The study reveals that 46% of office workers spend six or more hours in front of their computer screens a day and the majority (51%) of these are not scheduling appropriate breaks according to ergonomic guidelines.

Around three quarters of workers report suffering from headaches (67%), eye fatigue (77%) and backache (71%). The incidence of physical symptoms increases markedly in line with lack of ergo-awareness. Work-induced stress and anxiety is also an issue for 78% of office workers.

Although most office workers say that ergonomic issues are important to them (75%), only a fifth have ever complained to their manager and asked for a better desk, chair, phone or screen, despite the high incidence of health issues. Indeed, a third admit not knowing where to start improving their desktop environment. The lack of knowledge is compounded by low levels of personal initiative; only 15% have tried to investigate best desktop policy or sought professional help, or spoken to friends or colleagues for ergonomic advice.

Mel Taylor, Vice President, Director of European Marketing, ViewSonic said: "The research shows that not only are we a workforce plagued by chronic ill-health, but that we lack the will to change at both an individual and corporate level. Employers could eliminate these issues instantly for many staff by promoting better desktop ergonomics. Sadly, the issue is not on the board's agenda, despite the potential for huge productivity gains."

In response, ViewSonic has set up Monitor Victims to provide a range of self-help ergonomic tools and educational resources and call on employers and individuals to heed the warning signs.

Alarmingly, it is the youngest office workers that are most at risk.16-24-year-olds who work the longest screen hours are least likely to be scheduling appropriate breaks. They are one-and-a- half times more likely to suffer headaches (76%) than those aged over 55 (48%). Good equipment has an important part to play as well. Users of CRT monitors were found to be twice as likely to have frequent headaches than users of widescreen LCDs. Indeed, 42% of widescreen users say they never get a headache.

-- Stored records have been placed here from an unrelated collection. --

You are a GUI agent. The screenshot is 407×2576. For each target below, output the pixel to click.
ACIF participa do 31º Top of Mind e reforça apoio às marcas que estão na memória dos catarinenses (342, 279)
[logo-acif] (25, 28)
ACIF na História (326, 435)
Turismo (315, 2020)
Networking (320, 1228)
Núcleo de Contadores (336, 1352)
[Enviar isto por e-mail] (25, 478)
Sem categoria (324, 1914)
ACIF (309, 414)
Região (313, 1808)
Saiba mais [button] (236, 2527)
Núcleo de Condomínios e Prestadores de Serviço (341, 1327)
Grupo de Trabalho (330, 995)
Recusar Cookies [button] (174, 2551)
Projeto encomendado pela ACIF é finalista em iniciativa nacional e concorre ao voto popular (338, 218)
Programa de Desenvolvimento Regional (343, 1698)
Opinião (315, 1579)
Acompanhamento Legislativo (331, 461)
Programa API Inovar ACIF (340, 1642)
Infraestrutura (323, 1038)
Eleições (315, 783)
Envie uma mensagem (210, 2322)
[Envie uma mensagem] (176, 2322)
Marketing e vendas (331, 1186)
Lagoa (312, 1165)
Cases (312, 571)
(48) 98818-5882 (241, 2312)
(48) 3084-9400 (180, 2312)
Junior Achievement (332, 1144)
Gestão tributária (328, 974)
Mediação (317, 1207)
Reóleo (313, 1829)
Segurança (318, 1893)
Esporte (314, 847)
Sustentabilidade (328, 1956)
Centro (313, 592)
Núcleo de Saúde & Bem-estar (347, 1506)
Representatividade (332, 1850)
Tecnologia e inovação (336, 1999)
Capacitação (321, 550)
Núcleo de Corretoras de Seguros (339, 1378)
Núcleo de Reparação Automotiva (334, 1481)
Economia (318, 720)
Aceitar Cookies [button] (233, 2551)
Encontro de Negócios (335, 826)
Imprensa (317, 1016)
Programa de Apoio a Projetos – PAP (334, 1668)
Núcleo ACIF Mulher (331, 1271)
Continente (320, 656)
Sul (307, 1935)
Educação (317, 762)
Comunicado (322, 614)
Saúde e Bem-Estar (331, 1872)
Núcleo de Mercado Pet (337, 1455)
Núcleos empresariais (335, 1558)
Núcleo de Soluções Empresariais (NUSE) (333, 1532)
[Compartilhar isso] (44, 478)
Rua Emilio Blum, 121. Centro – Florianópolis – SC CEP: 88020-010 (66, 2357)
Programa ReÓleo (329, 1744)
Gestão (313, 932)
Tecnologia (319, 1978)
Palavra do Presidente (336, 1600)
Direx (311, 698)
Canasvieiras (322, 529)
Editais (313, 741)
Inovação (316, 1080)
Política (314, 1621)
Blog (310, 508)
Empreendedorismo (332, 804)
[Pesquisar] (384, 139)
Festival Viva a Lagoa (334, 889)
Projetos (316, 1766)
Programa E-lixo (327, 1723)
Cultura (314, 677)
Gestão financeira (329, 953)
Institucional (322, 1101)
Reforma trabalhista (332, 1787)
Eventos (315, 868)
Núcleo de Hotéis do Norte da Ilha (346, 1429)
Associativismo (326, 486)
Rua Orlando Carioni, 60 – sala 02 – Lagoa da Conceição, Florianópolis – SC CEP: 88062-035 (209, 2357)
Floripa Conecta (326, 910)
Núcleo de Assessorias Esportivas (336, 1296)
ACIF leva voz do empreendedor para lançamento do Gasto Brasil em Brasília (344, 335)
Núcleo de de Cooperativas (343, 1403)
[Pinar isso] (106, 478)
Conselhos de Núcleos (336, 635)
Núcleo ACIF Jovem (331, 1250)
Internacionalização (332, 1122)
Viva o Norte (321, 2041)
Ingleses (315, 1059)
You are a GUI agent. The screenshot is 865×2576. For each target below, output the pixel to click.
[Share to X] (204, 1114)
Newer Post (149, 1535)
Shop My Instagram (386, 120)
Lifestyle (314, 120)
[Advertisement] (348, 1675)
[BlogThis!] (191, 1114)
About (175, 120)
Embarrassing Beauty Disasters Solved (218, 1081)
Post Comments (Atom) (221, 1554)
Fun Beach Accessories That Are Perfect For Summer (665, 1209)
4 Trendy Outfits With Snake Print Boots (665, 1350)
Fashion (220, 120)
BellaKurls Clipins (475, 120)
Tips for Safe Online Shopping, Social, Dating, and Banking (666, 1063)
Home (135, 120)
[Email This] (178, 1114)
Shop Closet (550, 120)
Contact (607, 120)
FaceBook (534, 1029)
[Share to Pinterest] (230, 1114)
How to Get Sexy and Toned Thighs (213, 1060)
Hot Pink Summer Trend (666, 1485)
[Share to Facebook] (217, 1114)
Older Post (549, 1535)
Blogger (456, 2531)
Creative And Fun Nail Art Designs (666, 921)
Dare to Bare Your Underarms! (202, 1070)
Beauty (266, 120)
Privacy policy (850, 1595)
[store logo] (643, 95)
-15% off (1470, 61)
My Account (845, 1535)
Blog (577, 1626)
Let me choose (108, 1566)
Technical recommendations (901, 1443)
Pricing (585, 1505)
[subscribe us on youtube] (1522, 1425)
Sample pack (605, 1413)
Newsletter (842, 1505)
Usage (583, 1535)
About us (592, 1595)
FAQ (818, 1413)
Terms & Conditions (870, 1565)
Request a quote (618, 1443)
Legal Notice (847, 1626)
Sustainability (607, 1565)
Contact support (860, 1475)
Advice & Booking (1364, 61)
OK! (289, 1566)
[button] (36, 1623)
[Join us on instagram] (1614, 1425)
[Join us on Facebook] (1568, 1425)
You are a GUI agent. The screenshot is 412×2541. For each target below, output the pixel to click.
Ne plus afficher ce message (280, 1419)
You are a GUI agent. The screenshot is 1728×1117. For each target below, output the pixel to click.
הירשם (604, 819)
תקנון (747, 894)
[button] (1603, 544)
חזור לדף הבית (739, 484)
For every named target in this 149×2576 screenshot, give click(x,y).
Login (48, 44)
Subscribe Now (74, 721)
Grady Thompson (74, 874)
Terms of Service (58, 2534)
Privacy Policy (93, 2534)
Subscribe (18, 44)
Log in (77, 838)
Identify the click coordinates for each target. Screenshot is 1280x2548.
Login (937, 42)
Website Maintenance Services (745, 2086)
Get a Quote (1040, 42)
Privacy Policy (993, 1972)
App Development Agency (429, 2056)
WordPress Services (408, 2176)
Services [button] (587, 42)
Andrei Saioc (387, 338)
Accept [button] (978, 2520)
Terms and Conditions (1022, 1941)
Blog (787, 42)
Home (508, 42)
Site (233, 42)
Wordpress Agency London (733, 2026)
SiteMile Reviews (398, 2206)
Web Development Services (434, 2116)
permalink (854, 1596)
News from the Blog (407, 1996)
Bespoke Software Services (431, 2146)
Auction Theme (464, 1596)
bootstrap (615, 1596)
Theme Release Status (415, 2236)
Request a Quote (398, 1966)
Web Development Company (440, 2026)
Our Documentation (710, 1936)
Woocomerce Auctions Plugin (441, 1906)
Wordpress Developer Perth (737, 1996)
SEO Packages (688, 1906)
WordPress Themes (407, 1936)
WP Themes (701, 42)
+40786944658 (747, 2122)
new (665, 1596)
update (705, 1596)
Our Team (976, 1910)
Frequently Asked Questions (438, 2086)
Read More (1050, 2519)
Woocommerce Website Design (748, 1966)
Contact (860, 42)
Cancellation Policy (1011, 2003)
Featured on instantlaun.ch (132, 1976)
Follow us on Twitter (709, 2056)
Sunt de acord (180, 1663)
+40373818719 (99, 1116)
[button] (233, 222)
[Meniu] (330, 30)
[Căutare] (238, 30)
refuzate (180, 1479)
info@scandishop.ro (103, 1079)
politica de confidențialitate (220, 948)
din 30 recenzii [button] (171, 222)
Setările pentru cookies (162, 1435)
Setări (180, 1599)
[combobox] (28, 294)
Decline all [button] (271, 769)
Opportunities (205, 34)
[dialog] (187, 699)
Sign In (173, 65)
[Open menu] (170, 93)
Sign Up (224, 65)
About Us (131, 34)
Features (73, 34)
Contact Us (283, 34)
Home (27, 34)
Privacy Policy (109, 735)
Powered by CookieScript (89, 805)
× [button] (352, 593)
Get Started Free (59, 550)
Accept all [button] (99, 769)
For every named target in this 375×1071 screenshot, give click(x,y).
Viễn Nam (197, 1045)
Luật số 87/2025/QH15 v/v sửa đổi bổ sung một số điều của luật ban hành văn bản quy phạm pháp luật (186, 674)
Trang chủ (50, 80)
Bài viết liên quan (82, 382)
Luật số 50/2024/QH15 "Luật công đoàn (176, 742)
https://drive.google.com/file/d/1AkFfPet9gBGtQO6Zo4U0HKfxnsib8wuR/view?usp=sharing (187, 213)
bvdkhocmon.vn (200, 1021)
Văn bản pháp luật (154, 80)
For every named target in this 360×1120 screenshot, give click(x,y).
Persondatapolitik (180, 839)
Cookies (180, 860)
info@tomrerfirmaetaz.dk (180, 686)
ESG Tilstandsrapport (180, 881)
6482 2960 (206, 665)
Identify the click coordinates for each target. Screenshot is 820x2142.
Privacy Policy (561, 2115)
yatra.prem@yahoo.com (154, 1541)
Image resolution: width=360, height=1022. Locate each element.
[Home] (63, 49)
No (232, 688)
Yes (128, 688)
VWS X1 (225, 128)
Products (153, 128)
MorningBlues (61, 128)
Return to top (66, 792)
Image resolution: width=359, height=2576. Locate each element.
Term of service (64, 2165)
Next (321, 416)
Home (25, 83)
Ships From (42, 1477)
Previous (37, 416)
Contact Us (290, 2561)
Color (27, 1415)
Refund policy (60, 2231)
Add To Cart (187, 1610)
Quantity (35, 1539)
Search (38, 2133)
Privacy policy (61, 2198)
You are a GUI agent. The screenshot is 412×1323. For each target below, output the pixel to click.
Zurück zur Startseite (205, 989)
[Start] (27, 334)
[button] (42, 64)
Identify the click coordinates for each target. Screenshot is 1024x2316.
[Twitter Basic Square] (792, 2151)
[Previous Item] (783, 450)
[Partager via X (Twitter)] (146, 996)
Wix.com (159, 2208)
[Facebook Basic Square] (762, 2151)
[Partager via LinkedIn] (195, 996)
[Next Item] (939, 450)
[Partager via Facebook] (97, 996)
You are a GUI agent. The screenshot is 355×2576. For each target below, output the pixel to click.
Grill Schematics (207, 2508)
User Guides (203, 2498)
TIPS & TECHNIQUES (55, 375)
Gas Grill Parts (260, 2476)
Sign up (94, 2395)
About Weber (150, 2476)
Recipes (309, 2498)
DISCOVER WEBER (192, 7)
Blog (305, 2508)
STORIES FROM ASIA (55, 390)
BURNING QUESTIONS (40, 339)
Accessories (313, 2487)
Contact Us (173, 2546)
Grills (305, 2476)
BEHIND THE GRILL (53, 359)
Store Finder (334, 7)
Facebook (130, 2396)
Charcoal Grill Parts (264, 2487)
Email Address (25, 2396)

There may be trouble ahead for employers who do not promote good ergonomics practice; 55% of young employees (16-24-year-olds) report that excessive workloads or peer/management pressure prevents them from scheduling more frequent breaks and are consequently developing poor work habits. Almost half of workers (47%) say they've been offered no advice on the best desktop layout or ergonomics best practice in the last 12 months. More than two thirds (69%) say they would consider future legal action if they should develop a long-term illness or disability induced by their office environment.

Mel Taylor told us "not only are employers ignoring the clear productivity benefits of better IT equipment and ergonomics, they are also ignoring their duty of care responsibility and may be opening themselves up to serious legal liabilities in the future. We urge both employers and employees to change this casual attitude to ergonomics - companies can do a lot more to instil better working practices but armed with even a little more knowledge, employees can look after themselves a lot more effectively too."